───── Available data ─────

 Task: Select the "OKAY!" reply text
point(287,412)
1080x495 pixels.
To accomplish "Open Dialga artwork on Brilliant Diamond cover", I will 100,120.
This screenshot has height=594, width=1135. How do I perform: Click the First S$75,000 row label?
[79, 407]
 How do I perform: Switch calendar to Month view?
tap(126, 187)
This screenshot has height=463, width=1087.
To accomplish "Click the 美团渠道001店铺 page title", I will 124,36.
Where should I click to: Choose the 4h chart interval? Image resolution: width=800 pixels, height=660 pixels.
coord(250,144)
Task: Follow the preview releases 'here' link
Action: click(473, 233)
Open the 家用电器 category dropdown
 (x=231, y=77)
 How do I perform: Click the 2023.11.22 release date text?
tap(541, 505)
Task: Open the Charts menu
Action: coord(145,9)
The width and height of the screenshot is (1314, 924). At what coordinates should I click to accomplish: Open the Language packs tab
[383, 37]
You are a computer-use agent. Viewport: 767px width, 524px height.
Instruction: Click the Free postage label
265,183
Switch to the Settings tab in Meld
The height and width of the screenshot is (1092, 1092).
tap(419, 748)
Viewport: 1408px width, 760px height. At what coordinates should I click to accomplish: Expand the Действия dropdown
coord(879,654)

─────

- _Action item_: All the records, from the first line to the last: repeat them exactly.

- _Response_:
 Task: Select the "OKAY!" reply text
point(287,412)
1080x495 pixels.
To accomplish "Open Dialga artwork on Brilliant Diamond cover", I will 100,120.
This screenshot has height=594, width=1135. How do I perform: Click the First S$75,000 row label?
[79, 407]
 How do I perform: Switch calendar to Month view?
tap(126, 187)
This screenshot has height=463, width=1087.
To accomplish "Click the 美团渠道001店铺 page title", I will 124,36.
Where should I click to: Choose the 4h chart interval? Image resolution: width=800 pixels, height=660 pixels.
coord(250,144)
Task: Follow the preview releases 'here' link
Action: click(473, 233)
Open the 家用电器 category dropdown
 (x=231, y=77)
 How do I perform: Click the 2023.11.22 release date text?
tap(541, 505)
Task: Open the Charts menu
Action: coord(145,9)
The width and height of the screenshot is (1314, 924). At what coordinates should I click to accomplish: Open the Language packs tab
[383, 37]
You are a computer-use agent. Viewport: 767px width, 524px height.
Instruction: Click the Free postage label
265,183
Switch to the Settings tab in Meld
The height and width of the screenshot is (1092, 1092).
tap(419, 748)
Viewport: 1408px width, 760px height. At what coordinates should I click to accomplish: Expand the Действия dropdown
coord(879,654)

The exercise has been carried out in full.